Jean-Claude Juncker et Donald Trump, à la Maison Blanche, à Washington, le 25 juillet. / JOSHUA ROBERTS / REUTERS

Editorial du « Monde ». Un répit et plus si affinités. Lorsque le président de la Commission européenne, Jean-Claude Juncker, s’est envolé pour Washington afin de tenter de désamorcer l’escalade vers la guerre commerciale enclenchée par Donald Trump, il ne s’attendait sans doute pas à obtenir autant de l’impulsif président américain. Pour la première fois depuis le début de la crise, les Etats-Unis ont accepté, le 25 juillet, de modérer le ton et de troquer les ultimatums contre des discussions en bonne et due forme. Si cette accalmie est bienvenue, ses modalités restent encore très floues.
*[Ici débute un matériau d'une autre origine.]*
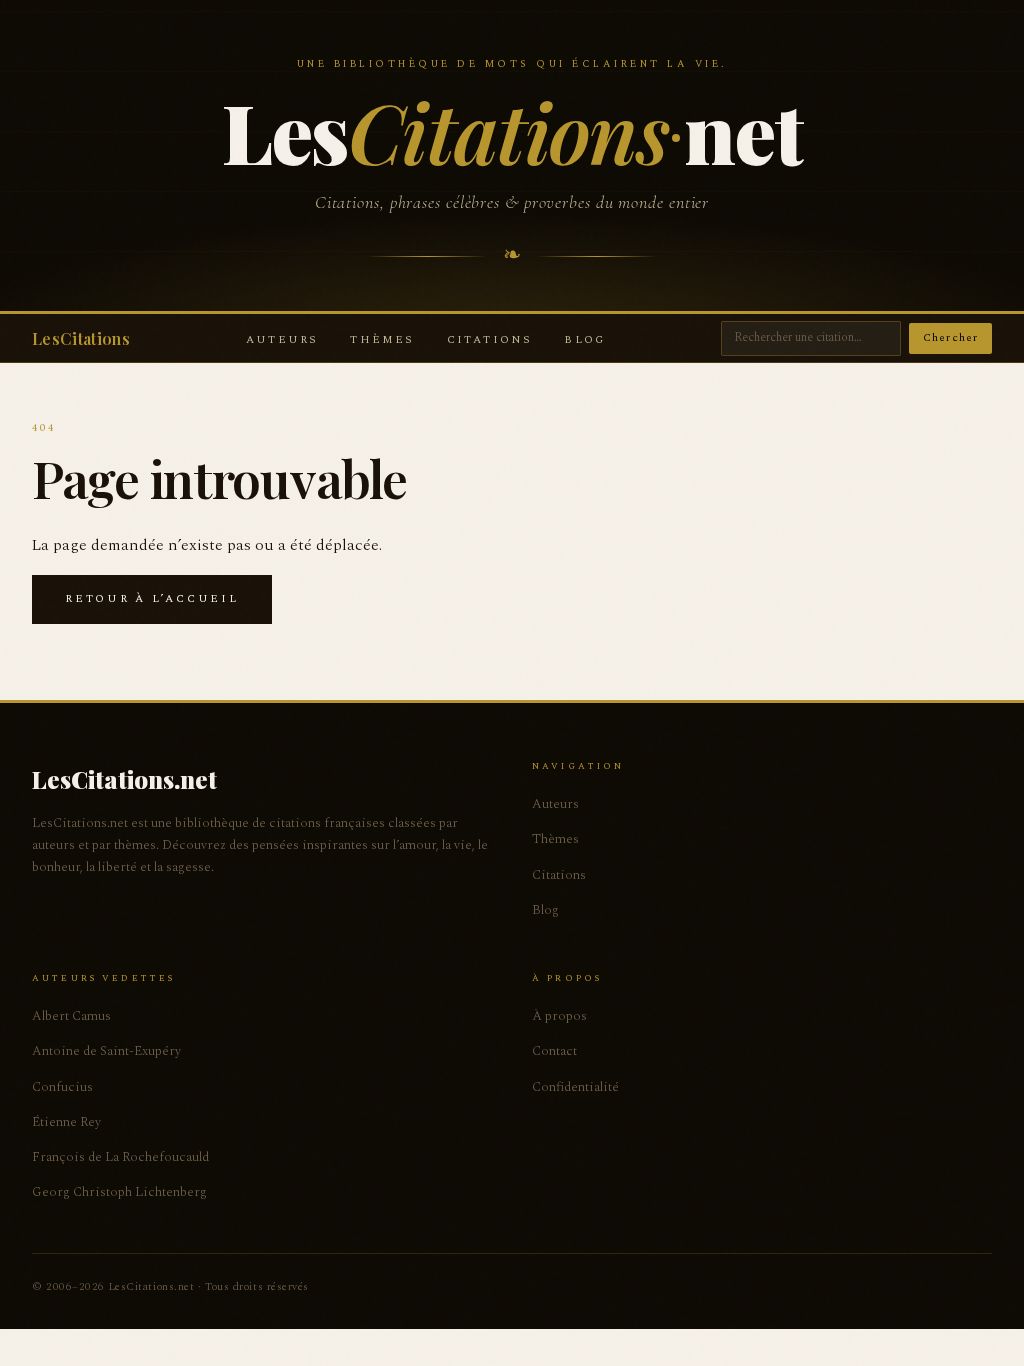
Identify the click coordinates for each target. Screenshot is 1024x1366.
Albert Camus (71, 1016)
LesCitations (81, 338)
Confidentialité (575, 1087)
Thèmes (382, 339)
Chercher (950, 337)
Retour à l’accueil (152, 598)
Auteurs (282, 339)
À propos (559, 1016)
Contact (554, 1051)
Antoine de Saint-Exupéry (106, 1051)
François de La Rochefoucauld (120, 1157)
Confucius (62, 1087)
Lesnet (512, 131)
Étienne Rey (66, 1122)
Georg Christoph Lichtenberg (119, 1192)
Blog (584, 339)
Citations (490, 339)
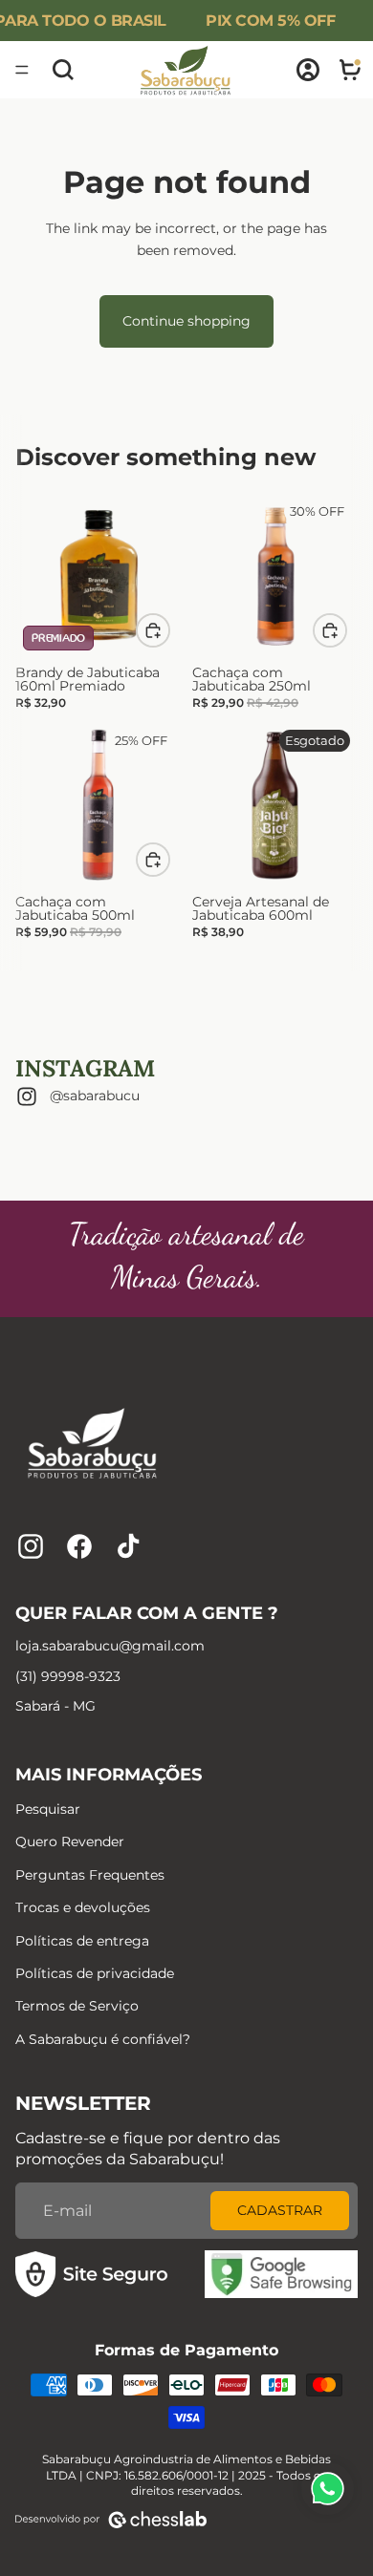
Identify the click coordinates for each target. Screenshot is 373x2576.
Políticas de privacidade (94, 1973)
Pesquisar (47, 1809)
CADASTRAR (279, 2210)
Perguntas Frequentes (90, 1875)
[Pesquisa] (63, 70)
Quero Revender (69, 1841)
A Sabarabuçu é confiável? (102, 2039)
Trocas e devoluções (82, 1907)
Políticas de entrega (82, 1940)
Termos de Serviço (77, 2005)
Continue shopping (186, 321)
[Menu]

L’Europe doit rester prudente face à ce qui s’apparente plus à un compromis tactique de la part de M. Trump qu’à un changement radical de stratégie.

L’Europe a accepté d’ouvrir des discussions en vue d’éliminer les barrières commerciales transatlantiques, s’est engagée à acheter plus de soja et de gaz naturel américains, et, en contrepartie, a obtenu l’assurance que Washington reverrait sa position sur les taxes ­concernant l’acier et l’aluminium, et renoncerait, dans un premier temps, à frapper le secteur automobile. Les éléments de cette négociation ont de quoi laisser dubitatif.

D’abord, contrairement à la ligne adoptée jusque-là, l’UE donne le sentiment d’accepter de discuter « avec un pistolet sur la tempe ». En ramenant les Européens à la table des négociations sans avoir accepté comme préalable de retirer les taxes sur l’acier et l’aluminium décidées fin juin en toute illégalité, M. Trump marque un point. La France a pris ses distances avec cette approche, qui risque d’entraîner l’UE sur le terrain du président américain sans avoir rien obtenu de concret.

Par ailleurs, les termes de cette négociation se heurtent aux règles de l’Organisation mondiale du commerce (OMC) sur les accords préférentiels. Ce serait un nouveau coup de canif donné au multilatéralisme, que M. Trump voue aux gémonies. Enfin, annoncer des négociations avec le seul pays qui a quitté l’accord de Paris sur le climat ne fait qu’affaiblir un peu plus cet accord.

Calculs de court terme

Les promesses de l’UE paraissent difficilement tenables. Le gaz américain coûte deux fois plus cher que le gaz russe, et il faudrait que les Européens se dotent de coûteuses infrastructures pour pouvoir changer leurs sources d’approvisionnement. Quant au soja, c’est un sujet qui dépend des marchés agricoles mondiaux, pas d’un accord politique. Les Européens en achèteront aux Américains s’il est compétitif et en fonction de leurs besoins, pas pour faire plaisir aux agriculteurs du Midwest.

La déclaration d’intention signée à Washington semble répondre à des calculs de court terme. La politique commerciale de M. Trump commence à provoquer la grogne des agriculteurs, de certains industriels et d’élus du Parti républicain. Le président avait besoin de faire retomber la pression. D’autre part, ce rapprochement avec l’UE peut être vu comme un moyen d’isoler la Chine, qui reste son principal sujet de préoccupation.

De son côté, M. Juncker obtient un sursis sur l’automobile, à la grande satisfaction de l’Allemagne. C’est un deuxième point pour M. Trump, qui parvient à entretenir les divisions au sein de l’UE. Celle-ci n’est pas à l’abri d’un nouveau revirement américain. Gagner du temps comme elle vient de le faire n’est qu’un pis-aller. Les Européens doivent poursuivre leur objectif de long terme : réinventer un multilatéralisme renforcé mais plus équitable, dans le cadre de l’OMC, avec ou sans les Etats-Unis.